The ultimate driving machine, cont... The other day I posted pics of my encounter with Trizilla, the giant BMW Oracle racing trimaran now berthed in San Diego. They have the rig up now, and my new best friend Gilles Martin-Raget took this picture during sea trials in a light breeze... making 20 knots to weather. Sheesh. (click to enbiggen amazingly)
Velonews have an interesting interview with Tyler Hamilton, the discredited pro tour racer who came back from a two-year suspension to win the U.S. road racing championship this year. You've got to root for him to make it all the way back. Him and Floyd. And Vino. And Basso. It will be the wildest possible year next year, huh?

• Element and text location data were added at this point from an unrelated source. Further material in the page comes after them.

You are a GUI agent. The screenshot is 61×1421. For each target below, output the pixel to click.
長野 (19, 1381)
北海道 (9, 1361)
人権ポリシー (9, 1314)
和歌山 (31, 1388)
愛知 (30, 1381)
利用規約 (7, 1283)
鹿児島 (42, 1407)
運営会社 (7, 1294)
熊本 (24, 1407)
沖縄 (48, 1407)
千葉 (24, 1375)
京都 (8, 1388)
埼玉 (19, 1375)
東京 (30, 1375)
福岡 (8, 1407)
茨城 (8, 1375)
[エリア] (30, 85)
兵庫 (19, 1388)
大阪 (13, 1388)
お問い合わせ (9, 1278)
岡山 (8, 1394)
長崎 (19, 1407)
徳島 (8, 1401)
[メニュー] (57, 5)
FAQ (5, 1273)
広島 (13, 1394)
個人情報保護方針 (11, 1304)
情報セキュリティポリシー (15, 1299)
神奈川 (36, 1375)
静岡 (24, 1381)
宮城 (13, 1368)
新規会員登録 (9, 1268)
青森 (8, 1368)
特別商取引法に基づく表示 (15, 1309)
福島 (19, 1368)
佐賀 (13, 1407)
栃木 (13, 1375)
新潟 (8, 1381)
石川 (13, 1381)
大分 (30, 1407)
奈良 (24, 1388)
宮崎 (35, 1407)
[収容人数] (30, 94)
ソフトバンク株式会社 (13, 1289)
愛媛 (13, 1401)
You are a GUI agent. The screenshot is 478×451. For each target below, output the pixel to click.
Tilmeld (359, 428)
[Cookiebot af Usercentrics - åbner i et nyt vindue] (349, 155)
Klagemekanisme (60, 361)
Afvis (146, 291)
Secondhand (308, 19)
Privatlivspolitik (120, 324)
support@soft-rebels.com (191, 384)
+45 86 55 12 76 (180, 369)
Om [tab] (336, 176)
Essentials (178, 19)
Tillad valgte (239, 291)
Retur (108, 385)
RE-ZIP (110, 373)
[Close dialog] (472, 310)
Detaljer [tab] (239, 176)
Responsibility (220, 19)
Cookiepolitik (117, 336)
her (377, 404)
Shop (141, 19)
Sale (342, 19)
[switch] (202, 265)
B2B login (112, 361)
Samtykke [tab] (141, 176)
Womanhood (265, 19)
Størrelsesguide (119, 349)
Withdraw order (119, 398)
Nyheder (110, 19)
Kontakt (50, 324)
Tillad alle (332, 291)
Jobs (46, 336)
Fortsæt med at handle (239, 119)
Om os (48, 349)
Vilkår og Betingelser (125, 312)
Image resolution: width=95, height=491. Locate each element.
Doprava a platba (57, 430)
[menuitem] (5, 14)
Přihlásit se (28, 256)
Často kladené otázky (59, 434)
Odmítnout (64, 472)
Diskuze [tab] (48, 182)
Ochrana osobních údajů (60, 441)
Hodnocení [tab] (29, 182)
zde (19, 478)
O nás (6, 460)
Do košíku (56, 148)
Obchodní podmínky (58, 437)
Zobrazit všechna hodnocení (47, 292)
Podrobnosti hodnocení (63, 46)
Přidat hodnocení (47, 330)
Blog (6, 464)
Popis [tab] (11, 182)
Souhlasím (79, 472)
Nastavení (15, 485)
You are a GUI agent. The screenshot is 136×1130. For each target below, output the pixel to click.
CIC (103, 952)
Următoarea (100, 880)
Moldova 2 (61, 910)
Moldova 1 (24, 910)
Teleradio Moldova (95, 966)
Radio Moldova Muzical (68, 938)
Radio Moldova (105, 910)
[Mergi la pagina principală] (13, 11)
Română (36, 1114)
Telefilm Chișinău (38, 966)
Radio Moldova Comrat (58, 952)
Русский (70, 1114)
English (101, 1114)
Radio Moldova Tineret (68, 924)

John Gruber thinks the iPhone 3G is the greatest piece of consumer electronics that has ever been made. Huh. I disagree with some of John's comments - especially where he thinks the lack of a physical keyboard is a virtue (!) - but I'm not sure I disagree with his conclusion. I guess it would be interesting to ask, if the iPhone 3G is not the greatest, what is? Looking around my house, the two contenders are my Tivo and my Centro phone, both of which I love more than an iPhone, but neither of which I would necessarily put forward as the greatest piece of consumer electronics ever. Interesting...

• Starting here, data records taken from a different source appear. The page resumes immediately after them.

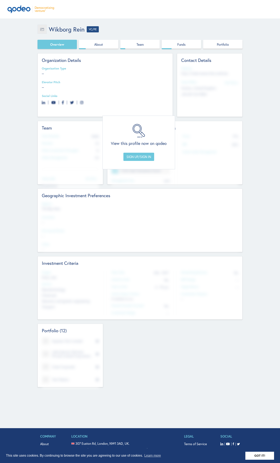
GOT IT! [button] (259, 455)
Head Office (189, 82)
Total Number (50, 136)
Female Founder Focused (127, 305)
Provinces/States (53, 231)
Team (140, 44)
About (98, 44)
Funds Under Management (199, 152)
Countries (48, 217)
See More (91, 178)
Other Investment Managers (60, 150)
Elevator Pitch (51, 82)
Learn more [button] (152, 455)
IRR (184, 144)
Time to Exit (119, 287)
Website (186, 68)
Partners (47, 143)
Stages (46, 272)
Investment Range (123, 313)
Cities (45, 244)
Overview (57, 44)
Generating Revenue (194, 272)
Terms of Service (195, 444)
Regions (47, 204)
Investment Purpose (194, 294)
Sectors (47, 284)
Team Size (118, 272)
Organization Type (54, 68)
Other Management (54, 157)
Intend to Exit (121, 279)
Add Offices (231, 82)
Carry (186, 136)
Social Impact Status (125, 294)
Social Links (49, 96)
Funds (181, 44)
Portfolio (223, 44)
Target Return (190, 287)
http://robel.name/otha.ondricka (204, 73)
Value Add (48, 179)
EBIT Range (188, 279)
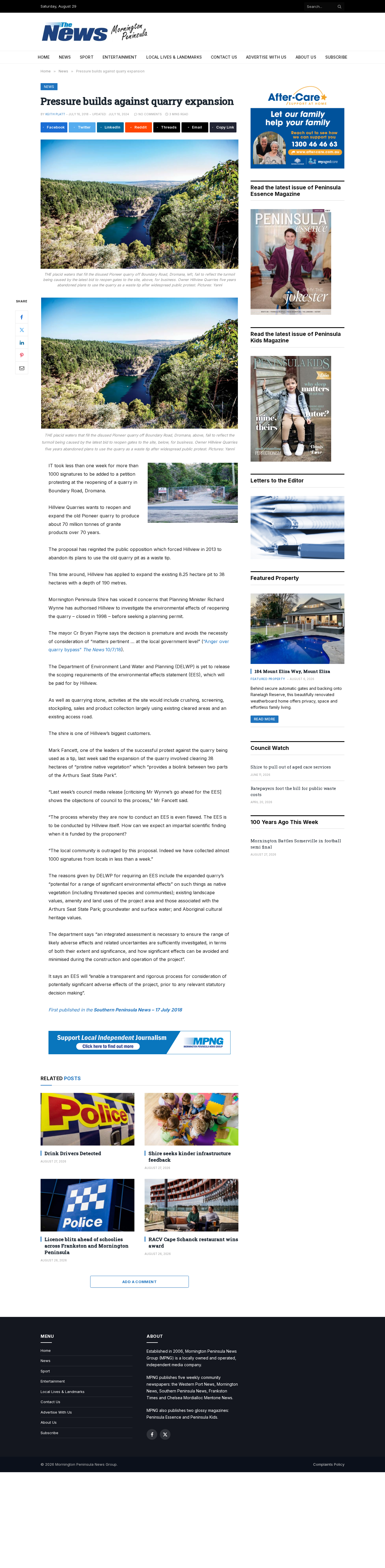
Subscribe (336, 57)
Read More (264, 719)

Here we have Mufin, "an automated music recommendation engine that works". If so, it would be the first one; I have tried Pandora, and last.fm, and they sort of work, but I put them in the dancing bear category. Hope springs eternal, I will try Mufin, stay tuned...
Michael Arrington notes Yahoo closes at $13.76, and comments "what a train wreck". Of course tech stocks have been battered by the general market downturn, but Yahoo is special for having fallen so far, so fast. I wonder if Microsoft will buy them in the end, anyway?